Issue with loading online pdf in python notebook using langchain PyPDFLoader

I am trying to load with python langchain library an online pdf from: http://datasheet.octopart.com/CL05B683KO5NNNC-Samsung-Electro-Mechanics-datasheet-136482222.pdf

This is the code that I'm running locally:

loader = PyPDFLoader(datasheet_path)
pages  = loader.load_and_split()

Am getting the following error
---------------------------------------------------------------------------
PermissionError                           Traceback (most recent call last)
Cell In[4], line 8
      6 datasheet_path = "http://datasheet.octopart.com/CL05B683KO5NNNC-Samsung-Electro-Mechanics-datasheet-136482222.pdf"
      7 loader = PyPDFLoader(datasheet_path)
----> 8 pages = loader.load_and_split()
     11 query = """

File ***\.venv\lib\site-packages\langchain\document_loaders\base.py:36, in BaseLoader.load_and_split(self, text_splitter)
     34 else:
     35     _text_splitter = text_splitter
---> 36 docs = self.load()
     37 return _text_splitter.split_documents(docs)
...
   (...)
    114         for i, page in enumerate(pdf_reader.pages)
    115     ]

PermissionError: [Errno 13] Permission denied: 'C:\\Users\\****\\AppData\\Local\\Temp\\tmpu_59ngam'

Note1: running the same code in google Colab works well Note2: running the following code in the same notebook is working correctly so I'm not sure access to the temp folder is problematic in any manner:

with open('C:\\Users\\benis\\AppData\\Local\\Temp\\test.txt', 'w') as h:
    h.write("test")

Note3: I have tested several different online pdf. got same error for all.

The code should covert pdf to text and split to pages using Langchain and pyplot

Solution

You will not succeed with this task using langchain on windows with their current implementation.

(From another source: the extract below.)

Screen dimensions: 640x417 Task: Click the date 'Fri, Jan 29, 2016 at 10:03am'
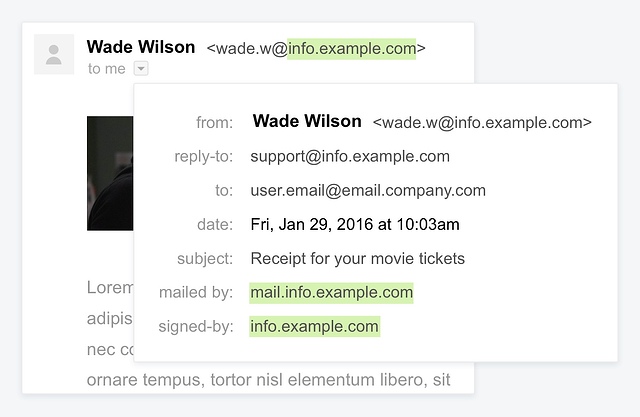tap(355, 224)
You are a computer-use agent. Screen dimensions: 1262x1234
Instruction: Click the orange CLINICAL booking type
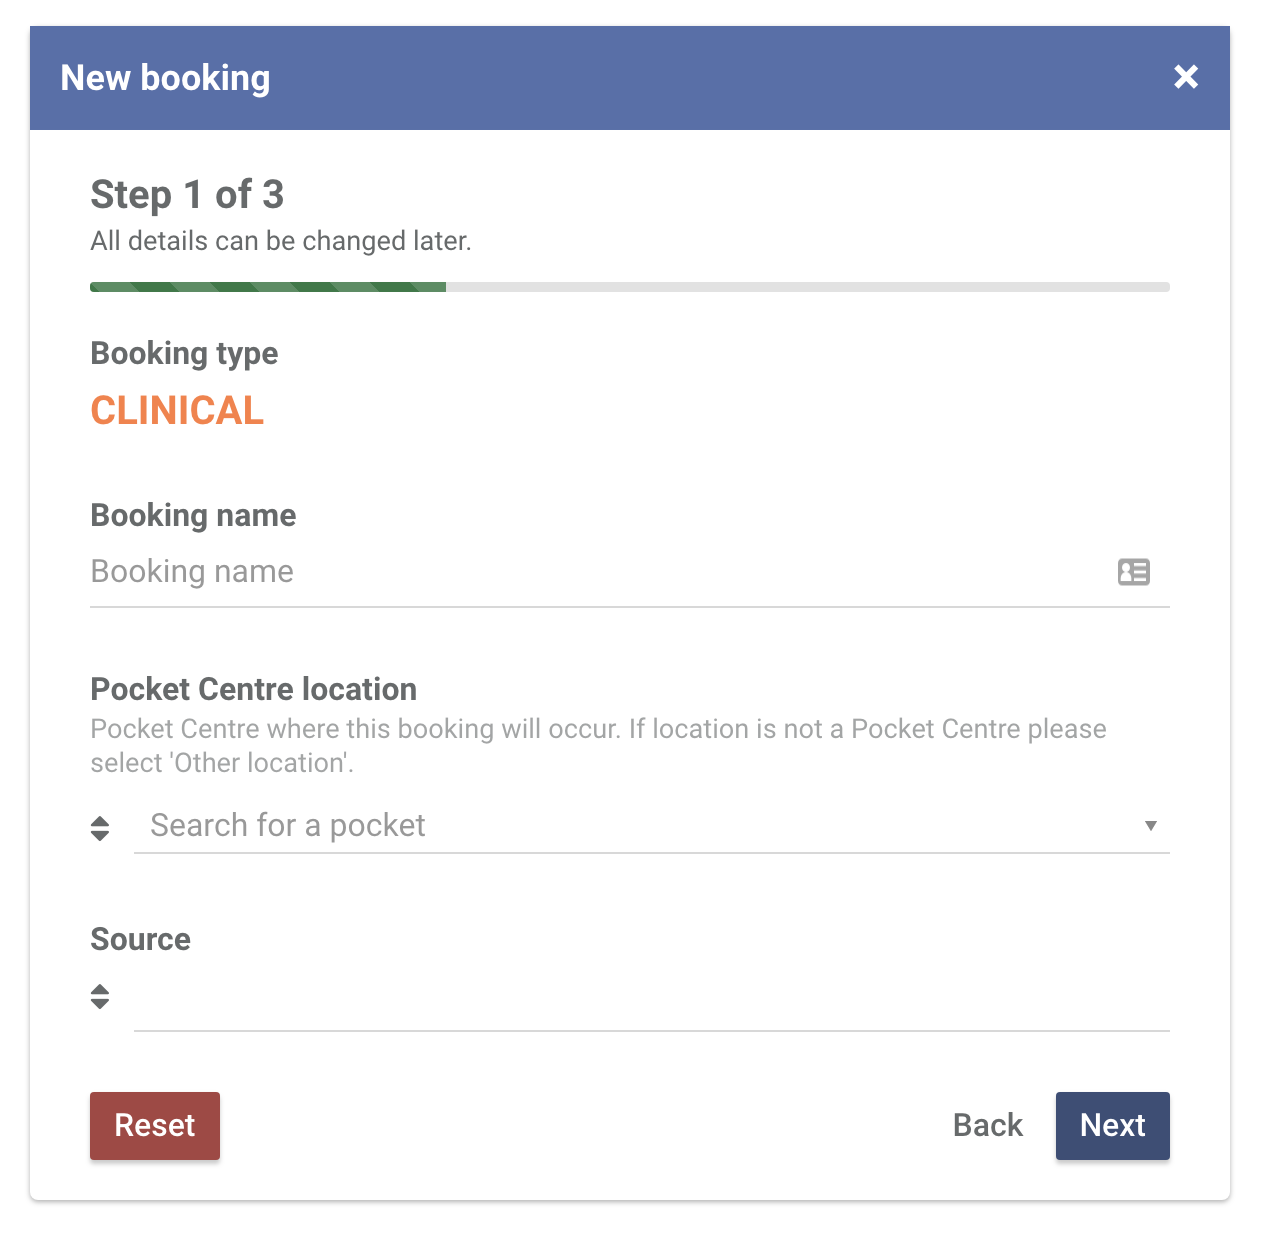(177, 411)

You can take a look at the source code here. Consider the following abridged code:

class BasePDFLoader(BaseLoader, ABC):
    def __init__(self, file_path: str):
        ...
        # If the file is a web path, download it to a temporary file, and use that
        if not os.path.isfile(self.file_path) and self._is_valid_url(self.file_path):
            r = requests.get(self.file_path)

            ...
            self.web_path = self.file_path
            self.temp_file = tempfile.NamedTemporaryFile()
            self.temp_file.write(r.content)
            self.file_path = self.temp_file.name
            ...

    def __del__(self) -> None:
        if hasattr(self, "temp_file"):
            self.temp_file.close()

Note that they open the file in the constructor, and close it in the destructor. Now let's look at the python documentation on NamedTemporaryFile (emphasis mine, docs are for python3.9):

This function operates exactly as TemporaryFile() does, except that the file is guaranteed to have a visible name in the file system (on Unix, the directory entry is not unlinked). That name can be retrieved from the name attribute of the returned file-like object. Whether the name can be used to open the file a second time, while the named temporary file is still open, varies across platforms (it can be so used on Unix; it cannot on Windows).